▶ **Directions**: From the line with "Instruction: Open the Spyder settings gear" to the line with "Select フォーム一覧 in", retype every line exactly, including those two, and leave out the rest of the data below.
--- Source material ---
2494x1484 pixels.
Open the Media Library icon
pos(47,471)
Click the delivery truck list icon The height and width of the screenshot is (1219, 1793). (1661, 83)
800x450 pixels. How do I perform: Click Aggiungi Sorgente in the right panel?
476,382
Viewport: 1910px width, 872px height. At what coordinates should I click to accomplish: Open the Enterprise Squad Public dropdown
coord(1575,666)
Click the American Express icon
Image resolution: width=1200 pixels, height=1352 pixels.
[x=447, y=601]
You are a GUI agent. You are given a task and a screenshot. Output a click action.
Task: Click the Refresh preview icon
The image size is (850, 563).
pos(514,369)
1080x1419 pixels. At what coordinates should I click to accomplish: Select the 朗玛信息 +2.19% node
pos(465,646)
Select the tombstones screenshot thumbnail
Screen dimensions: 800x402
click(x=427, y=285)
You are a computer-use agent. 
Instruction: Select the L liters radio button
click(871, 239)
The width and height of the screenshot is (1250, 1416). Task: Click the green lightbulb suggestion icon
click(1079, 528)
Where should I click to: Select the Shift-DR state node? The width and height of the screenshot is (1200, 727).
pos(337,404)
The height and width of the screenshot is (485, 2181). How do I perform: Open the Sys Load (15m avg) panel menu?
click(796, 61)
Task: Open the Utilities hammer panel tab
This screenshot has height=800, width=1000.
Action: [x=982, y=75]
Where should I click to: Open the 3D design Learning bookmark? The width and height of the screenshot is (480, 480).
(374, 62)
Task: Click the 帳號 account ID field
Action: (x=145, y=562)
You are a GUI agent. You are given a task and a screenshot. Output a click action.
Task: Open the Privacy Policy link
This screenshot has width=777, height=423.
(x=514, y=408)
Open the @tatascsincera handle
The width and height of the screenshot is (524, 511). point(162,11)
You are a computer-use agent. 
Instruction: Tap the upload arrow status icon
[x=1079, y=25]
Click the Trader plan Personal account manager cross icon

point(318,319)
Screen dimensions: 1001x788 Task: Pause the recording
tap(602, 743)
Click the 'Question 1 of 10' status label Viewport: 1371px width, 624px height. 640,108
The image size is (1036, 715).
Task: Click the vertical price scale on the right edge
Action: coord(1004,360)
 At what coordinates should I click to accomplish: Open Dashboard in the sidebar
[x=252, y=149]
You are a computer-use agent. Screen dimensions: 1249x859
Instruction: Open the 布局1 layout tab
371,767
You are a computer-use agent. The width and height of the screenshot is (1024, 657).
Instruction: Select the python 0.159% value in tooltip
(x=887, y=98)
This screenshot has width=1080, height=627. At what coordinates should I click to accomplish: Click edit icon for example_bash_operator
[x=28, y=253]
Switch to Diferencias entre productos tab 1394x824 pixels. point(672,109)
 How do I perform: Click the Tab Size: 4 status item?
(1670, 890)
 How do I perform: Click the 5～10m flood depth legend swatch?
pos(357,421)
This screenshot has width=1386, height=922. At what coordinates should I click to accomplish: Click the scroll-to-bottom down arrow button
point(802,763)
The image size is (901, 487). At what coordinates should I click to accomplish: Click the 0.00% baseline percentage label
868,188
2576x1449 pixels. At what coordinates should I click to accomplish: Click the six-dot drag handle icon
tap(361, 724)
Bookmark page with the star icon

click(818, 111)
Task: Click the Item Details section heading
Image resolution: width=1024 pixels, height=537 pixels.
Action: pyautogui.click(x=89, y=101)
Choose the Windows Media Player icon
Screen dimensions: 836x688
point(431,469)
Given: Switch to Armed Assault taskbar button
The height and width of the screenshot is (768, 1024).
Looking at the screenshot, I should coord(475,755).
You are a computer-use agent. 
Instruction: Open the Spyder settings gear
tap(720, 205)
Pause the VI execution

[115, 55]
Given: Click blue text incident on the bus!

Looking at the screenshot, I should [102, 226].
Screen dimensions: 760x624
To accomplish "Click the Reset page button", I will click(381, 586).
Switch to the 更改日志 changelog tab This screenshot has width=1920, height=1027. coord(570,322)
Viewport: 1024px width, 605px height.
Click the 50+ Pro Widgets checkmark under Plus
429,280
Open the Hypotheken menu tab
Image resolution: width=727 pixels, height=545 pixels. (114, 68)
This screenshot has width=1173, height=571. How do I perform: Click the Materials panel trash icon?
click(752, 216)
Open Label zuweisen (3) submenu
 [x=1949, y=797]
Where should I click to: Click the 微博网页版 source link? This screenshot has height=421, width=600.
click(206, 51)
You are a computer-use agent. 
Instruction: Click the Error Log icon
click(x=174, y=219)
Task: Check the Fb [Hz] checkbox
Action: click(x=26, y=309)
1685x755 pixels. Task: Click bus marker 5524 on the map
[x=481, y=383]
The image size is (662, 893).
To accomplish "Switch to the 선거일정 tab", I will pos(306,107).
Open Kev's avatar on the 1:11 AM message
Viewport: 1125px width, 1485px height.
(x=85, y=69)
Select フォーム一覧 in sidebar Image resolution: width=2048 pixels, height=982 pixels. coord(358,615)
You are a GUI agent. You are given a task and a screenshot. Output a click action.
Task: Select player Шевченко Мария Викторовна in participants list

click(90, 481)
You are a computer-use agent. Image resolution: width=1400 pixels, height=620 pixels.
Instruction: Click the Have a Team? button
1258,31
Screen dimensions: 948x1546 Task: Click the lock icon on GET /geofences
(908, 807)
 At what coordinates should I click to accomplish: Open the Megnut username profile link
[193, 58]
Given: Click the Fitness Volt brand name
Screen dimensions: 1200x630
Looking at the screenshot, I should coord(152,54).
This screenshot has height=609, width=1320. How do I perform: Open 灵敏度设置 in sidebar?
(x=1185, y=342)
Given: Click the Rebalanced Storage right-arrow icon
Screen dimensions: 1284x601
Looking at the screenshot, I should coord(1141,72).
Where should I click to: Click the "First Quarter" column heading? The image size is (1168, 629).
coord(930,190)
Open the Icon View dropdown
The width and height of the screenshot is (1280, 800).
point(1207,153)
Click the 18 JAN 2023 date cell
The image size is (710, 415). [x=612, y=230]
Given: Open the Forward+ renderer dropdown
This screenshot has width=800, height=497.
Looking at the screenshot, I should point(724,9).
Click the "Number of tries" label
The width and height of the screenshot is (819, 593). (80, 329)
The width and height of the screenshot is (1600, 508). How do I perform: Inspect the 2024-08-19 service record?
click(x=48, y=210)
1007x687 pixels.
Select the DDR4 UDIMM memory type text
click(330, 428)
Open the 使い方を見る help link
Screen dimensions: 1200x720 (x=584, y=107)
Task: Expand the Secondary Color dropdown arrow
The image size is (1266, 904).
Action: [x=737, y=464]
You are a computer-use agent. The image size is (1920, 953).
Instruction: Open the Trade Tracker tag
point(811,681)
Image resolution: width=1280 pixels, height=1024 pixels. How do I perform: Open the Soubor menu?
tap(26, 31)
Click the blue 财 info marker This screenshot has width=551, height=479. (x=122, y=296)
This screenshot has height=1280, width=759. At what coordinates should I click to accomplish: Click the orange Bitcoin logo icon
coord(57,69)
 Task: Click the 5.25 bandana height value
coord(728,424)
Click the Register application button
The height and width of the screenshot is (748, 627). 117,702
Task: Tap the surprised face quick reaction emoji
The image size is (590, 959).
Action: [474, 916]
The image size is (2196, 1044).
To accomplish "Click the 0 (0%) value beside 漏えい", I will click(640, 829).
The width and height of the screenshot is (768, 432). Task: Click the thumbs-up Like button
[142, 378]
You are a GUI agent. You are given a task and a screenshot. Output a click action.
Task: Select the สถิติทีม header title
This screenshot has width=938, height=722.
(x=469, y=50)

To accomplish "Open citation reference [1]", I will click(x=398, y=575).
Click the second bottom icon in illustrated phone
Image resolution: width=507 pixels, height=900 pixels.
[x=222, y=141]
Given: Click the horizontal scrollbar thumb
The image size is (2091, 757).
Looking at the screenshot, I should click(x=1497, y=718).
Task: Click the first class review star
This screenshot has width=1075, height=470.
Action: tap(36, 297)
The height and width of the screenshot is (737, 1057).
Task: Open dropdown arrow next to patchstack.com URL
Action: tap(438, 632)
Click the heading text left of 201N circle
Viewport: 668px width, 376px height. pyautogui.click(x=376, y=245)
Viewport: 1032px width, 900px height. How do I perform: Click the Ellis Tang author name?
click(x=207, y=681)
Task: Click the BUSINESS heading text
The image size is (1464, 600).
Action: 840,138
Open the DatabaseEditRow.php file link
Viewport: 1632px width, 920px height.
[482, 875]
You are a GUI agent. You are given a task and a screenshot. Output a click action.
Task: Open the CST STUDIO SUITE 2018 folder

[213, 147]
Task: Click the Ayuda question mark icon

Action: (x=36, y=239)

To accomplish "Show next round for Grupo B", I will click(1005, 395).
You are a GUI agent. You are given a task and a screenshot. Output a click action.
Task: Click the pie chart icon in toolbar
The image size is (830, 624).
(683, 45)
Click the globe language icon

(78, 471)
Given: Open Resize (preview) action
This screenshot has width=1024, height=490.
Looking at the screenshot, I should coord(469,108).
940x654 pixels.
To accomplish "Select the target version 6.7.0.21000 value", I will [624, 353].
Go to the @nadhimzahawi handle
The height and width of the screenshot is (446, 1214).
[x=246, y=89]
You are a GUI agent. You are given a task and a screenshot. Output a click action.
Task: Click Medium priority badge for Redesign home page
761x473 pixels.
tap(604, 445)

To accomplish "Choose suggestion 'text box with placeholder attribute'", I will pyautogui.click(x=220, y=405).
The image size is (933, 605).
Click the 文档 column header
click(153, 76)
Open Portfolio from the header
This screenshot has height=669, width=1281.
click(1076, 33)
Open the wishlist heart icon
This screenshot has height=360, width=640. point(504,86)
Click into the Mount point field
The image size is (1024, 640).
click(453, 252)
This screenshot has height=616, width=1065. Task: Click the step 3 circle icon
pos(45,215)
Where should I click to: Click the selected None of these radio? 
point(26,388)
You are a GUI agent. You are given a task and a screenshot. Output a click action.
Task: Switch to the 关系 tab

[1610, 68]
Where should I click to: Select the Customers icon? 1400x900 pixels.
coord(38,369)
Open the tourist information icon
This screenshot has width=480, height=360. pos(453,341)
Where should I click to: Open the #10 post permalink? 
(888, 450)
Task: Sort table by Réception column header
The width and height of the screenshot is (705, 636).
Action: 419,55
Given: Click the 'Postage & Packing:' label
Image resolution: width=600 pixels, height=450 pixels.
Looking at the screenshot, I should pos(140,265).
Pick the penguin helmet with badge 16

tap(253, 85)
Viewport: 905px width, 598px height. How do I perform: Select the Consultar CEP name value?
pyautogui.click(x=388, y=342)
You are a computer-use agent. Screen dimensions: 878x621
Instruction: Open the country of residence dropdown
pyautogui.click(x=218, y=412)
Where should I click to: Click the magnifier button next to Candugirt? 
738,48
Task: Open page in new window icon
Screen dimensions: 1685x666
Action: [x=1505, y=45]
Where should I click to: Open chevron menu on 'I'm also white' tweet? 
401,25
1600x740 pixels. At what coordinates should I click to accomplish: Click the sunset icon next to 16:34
---
▶ **Solution**:
Instruction: Open the Spyder settings gear
tap(720, 205)
Pause the VI execution

[115, 55]
Given: Click blue text incident on the bus!

Looking at the screenshot, I should [102, 226].
Screen dimensions: 760x624
To accomplish "Click the Reset page button", I will click(381, 586).
Switch to the 更改日志 changelog tab This screenshot has width=1920, height=1027. coord(570,322)
Viewport: 1024px width, 605px height.
Click the 50+ Pro Widgets checkmark under Plus
429,280
Open the Hypotheken menu tab
Image resolution: width=727 pixels, height=545 pixels. (114, 68)
This screenshot has width=1173, height=571. How do I perform: Click the Materials panel trash icon?
click(752, 216)
Open Label zuweisen (3) submenu
 [x=1949, y=797]
Where should I click to: Click the 微博网页版 source link? This screenshot has height=421, width=600.
click(206, 51)
You are a computer-use agent. 
Instruction: Click the Error Log icon
click(x=174, y=219)
Task: Check the Fb [Hz] checkbox
Action: click(x=26, y=309)
1685x755 pixels. Task: Click bus marker 5524 on the map
[x=481, y=383]
The image size is (662, 893).
To accomplish "Switch to the 선거일정 tab", I will pos(306,107).
Open Kev's avatar on the 1:11 AM message
Viewport: 1125px width, 1485px height.
(x=85, y=69)
Select フォーム一覧 in sidebar Image resolution: width=2048 pixels, height=982 pixels. coord(358,615)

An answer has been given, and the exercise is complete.